Police seize Mongrel Mob arms cache

By Juliet zRowan, Juliet Rowan

A senior Rotorua policeman has blamed Mongrel Mob leaders for an upsurge in crime after the discovery of a big arms cache.

More than 15 rifles, sawn-off shotguns and a pistol were found on Wednesday when police raided a house allegedly connected to the gang. In a separate raid, police found chemicals for making P, a home-made bomb and a shotgun. Five gang members were arrested in the raids.

Senior Sergeant Dennis Murphy said gang bosses had been recruiting members in Rotorua and were feeding prospects pure methamphetamine as payment for crime.

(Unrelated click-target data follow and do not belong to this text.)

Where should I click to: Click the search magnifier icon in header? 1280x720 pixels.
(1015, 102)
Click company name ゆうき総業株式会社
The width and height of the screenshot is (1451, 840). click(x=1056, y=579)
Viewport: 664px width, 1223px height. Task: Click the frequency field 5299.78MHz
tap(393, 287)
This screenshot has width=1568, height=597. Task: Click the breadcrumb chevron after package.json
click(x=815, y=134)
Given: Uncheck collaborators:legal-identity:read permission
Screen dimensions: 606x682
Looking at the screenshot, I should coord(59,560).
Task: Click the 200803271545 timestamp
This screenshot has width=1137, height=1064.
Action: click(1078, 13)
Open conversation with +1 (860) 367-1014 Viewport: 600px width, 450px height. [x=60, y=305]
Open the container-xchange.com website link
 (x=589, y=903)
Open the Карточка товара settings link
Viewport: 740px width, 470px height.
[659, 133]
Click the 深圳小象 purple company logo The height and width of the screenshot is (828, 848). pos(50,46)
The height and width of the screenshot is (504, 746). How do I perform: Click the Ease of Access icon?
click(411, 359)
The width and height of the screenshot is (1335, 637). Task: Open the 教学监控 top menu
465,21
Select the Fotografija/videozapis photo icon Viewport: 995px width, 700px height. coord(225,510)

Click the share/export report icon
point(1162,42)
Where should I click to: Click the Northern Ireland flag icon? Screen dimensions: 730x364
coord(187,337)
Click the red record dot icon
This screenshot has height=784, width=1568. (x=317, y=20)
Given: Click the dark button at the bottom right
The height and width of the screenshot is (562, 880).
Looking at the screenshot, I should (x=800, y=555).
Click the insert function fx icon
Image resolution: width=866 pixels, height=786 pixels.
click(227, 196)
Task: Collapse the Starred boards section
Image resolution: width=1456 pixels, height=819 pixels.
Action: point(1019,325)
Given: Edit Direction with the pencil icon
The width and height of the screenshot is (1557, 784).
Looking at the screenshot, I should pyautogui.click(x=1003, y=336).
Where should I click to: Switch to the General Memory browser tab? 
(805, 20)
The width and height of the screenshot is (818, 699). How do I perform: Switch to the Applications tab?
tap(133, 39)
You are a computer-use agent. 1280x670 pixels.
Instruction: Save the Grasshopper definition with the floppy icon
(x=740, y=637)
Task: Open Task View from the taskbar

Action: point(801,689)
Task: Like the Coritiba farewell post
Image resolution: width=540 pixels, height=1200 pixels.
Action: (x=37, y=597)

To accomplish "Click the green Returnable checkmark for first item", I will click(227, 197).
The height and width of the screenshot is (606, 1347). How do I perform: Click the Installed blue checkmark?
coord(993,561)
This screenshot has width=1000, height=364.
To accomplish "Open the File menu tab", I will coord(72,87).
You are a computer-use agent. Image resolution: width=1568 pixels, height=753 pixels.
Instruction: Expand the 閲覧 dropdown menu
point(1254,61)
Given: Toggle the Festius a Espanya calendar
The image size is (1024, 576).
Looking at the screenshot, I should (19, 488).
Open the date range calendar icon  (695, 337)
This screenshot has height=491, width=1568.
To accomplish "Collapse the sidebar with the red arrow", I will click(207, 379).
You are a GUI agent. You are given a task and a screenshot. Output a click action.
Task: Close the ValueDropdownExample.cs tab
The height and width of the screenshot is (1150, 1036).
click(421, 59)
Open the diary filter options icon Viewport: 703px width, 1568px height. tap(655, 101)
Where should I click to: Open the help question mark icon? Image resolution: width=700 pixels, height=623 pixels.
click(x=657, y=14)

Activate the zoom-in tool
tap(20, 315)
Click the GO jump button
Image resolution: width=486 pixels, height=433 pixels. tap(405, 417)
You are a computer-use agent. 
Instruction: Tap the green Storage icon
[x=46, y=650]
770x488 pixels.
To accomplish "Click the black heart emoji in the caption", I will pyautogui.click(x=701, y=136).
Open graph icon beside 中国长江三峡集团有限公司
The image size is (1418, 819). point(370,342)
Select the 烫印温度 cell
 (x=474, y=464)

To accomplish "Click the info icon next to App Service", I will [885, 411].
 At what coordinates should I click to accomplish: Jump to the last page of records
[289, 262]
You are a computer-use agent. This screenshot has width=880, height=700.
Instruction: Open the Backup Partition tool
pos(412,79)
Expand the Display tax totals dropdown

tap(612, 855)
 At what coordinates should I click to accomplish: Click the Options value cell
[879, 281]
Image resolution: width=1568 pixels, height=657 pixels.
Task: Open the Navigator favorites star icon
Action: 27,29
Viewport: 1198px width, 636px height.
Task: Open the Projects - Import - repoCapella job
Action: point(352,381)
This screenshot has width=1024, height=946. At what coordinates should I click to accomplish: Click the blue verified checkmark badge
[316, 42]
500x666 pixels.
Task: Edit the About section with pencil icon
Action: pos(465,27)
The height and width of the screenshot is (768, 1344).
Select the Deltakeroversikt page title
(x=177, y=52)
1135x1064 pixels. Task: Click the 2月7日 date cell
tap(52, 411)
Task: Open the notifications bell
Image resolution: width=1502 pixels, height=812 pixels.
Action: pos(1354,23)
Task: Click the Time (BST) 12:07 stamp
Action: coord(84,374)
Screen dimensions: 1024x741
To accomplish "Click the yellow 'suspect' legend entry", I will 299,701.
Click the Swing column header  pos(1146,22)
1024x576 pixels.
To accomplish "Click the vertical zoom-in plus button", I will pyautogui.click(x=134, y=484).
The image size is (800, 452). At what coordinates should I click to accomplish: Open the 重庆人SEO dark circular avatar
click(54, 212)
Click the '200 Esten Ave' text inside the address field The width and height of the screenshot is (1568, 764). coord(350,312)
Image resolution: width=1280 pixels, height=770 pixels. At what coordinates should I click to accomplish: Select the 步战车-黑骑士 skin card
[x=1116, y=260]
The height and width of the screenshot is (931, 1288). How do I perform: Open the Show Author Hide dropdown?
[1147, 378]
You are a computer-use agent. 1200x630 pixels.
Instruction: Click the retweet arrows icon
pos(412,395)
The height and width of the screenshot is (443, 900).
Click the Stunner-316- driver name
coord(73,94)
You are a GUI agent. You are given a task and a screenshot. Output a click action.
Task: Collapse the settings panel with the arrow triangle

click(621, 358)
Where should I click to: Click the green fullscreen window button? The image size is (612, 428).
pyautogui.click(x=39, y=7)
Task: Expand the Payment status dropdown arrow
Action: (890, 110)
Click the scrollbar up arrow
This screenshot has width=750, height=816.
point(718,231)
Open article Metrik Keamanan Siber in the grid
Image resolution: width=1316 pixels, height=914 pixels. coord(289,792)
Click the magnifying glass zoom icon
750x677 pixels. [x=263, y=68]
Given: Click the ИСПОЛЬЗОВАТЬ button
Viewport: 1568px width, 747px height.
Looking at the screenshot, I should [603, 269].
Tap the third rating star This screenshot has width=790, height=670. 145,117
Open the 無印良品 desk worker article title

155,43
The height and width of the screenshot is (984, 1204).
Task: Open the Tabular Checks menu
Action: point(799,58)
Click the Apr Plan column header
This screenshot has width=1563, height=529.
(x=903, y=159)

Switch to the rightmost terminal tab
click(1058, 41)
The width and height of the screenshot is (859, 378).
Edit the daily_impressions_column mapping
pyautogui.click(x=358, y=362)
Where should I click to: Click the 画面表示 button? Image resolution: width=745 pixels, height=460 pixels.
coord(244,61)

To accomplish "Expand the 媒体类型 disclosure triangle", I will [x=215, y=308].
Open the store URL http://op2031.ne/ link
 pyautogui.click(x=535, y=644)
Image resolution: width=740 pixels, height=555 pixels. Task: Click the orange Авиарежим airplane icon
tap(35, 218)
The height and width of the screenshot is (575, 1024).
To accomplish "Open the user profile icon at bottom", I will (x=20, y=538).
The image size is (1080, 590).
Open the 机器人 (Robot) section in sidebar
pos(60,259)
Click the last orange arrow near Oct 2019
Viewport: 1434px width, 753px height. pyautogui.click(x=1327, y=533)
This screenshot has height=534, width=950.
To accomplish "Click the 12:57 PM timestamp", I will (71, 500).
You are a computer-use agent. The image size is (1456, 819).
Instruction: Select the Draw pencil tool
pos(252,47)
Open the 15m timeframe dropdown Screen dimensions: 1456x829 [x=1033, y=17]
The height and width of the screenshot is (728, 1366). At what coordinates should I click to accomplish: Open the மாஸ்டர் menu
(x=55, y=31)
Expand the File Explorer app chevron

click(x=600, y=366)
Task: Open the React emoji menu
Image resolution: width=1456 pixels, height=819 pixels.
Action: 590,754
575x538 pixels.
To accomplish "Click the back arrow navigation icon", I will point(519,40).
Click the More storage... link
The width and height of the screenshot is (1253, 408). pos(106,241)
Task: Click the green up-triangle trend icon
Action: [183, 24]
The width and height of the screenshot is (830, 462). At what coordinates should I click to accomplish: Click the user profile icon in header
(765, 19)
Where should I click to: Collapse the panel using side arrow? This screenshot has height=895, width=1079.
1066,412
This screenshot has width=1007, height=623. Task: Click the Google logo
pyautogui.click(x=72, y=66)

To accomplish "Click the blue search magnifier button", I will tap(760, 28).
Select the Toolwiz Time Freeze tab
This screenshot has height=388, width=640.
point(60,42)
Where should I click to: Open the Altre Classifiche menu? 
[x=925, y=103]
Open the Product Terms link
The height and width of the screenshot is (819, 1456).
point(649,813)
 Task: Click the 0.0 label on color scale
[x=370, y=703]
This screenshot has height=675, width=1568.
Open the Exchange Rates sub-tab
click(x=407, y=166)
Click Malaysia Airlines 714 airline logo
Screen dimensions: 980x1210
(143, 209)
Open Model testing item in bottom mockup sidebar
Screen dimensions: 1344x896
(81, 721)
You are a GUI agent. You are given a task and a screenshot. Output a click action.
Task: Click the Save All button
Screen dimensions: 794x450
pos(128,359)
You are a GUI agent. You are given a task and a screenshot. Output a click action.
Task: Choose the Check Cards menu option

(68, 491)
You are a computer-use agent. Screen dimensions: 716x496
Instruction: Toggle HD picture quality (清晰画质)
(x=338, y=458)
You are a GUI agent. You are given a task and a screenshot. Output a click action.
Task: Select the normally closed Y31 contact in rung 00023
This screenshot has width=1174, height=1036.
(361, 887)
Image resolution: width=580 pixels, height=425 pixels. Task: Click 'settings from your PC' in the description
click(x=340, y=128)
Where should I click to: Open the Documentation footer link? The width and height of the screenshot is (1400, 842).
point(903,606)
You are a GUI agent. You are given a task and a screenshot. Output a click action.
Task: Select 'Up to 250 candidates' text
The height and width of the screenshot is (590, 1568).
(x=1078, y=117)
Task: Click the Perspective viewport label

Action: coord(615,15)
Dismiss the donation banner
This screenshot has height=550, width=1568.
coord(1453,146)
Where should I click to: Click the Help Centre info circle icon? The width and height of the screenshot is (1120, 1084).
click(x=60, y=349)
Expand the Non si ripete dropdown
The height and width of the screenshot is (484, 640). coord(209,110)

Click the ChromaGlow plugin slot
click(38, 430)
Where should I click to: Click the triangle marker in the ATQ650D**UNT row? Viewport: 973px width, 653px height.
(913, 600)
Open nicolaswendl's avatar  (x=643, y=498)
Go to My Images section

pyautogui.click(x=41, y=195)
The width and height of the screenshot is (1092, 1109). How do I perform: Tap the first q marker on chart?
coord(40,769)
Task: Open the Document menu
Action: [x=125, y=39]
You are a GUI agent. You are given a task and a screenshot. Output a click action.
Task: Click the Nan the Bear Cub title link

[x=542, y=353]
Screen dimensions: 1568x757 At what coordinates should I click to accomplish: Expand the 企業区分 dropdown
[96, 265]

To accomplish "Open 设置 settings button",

He vowed to crack down hard on the gang, saying there had been a marked increase in theft, burglary and gun-related offences since the release of several Mob leaders from prison in recent years.

"Since their release, we've noticed they've recruited young people and juveniles," he said. "We are seeing an upsurge in crime committed by these prospects and associates."

P was a key part of the recruitment.

"They are feeding young people methamphetamine and paying them for crimes they commit with methamphetamine and using that as a method to recruit young gang prospects."

The Mongrel Mob was not the only gang active in Rotorua, but it would continue to be targeted following recent incidents involving members and associates. Those incidents included a party on March 3 during which shots were reportedly fired by two Mob prospects, one aged 14.

The boy is being dealt with by the police youth aid section, while a 20-year-old man has admitted possessing a pistol and is to be sentenced in May.

Detective Sergeant Garry Hawkins of Rotorua's criminal investigation branch said it was a major concern having young "gang wannabes" on the streets with firearms.

"They just think it's cool to run around with guns," he said. "We want to nip it in the bud before someone gets shot."

He said all gangs, not just the Mongrel Mob, were to blame for encouraging the behaviour.

"They are a faction of our society that live by a code of violence."

Youth involvement in gangs was not unique to Rotorua, and it had serious consequences for those involved.

"They'll end up doing life by instalments," Mr Hawkins said.

It is not known whether the guns seized yesterday are among more than 20 shotguns, rifles and airguns stolen from a sports store in Rotorua on February 2. Mr Murphy said the store owner would be asked to look at the guns to see if any were those that had been taken.